The implementation is fully differentiable through JAX, enabling gradient-based inference. Complementing existing codes which come with significant simplifications, this solver covers the full pipeline through to various CMB observables. Using the CLASS C source as a test oracle and a progress file tracking accuracy tables and failed numerical approaches, Claude built it from scratch over a few days of wall-clock time, reaching sub-percent agreement with CLASS. This kind of task is structurally different from the C compiler project, which can be farmed out to a large number of parallel agents. A Boltzmann solver on the other hand is a deeply coupled pipeline: a subtle error in the recombination module can silently shift the visibility function, which changes the diffusion damping scale, and so on. Debugging requires tracing causally through the entire chain, which is better suited to a single agent working sequentially, spawning sub-agents as needed, and using the reference implementation to bisect discrepancies and continuously testing its work.
I asked Claude to reconstruct the accuracy of some of the main deliverables of the code—the various CMB angular power spectra—over the course of the project, also labeling milestones. It produced the plot above, showing the path to sub-percent accuracy after running for a few days (the agent wasn’t running continuously during this period, and was restarted several times). The agent’s progress was a bit clunky—it can make mistakes that would be obvious to a cosmologist, such as tripping over different gauge conventions—but it kept making sustained progress towards the stated goal of sub-percent accuracy.
While the resulting solver is not production-grade, it demonstrates that agent-driven development can compress months or even years of researcher work into days.

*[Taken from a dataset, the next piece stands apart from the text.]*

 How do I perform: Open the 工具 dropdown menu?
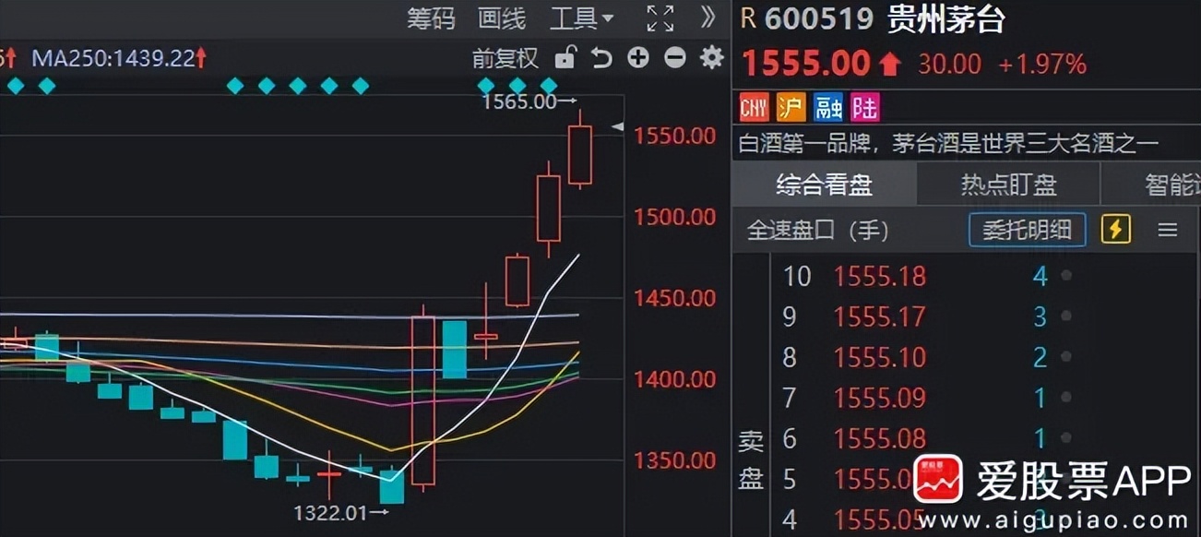pos(581,18)
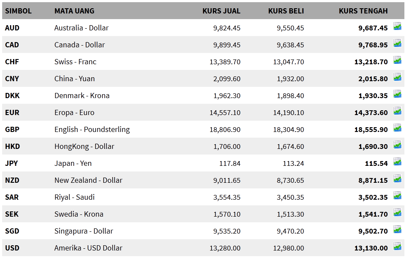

A universal experience in machine learning research is wanting to launch an experiment (e.g., a training run) overnight and then have the satisfaction of seeing the results in the morning. Not running the experiment comes with an opportunity cost. These days, not running agents feels like it has a cost as well. If you have a compute allocation, a codebase with a test suite, and a well-defined accuracy target, every night you don’t run a session is potential progress left on the table. Scientific computing often bottlenecks on exactly the kind of work agents handle well—tracking down factors of 2, comparing intermediate values against a reference, running validation sweeps across parameter space. These are tasks researchers defer because they’re boring, not because they’re impossible.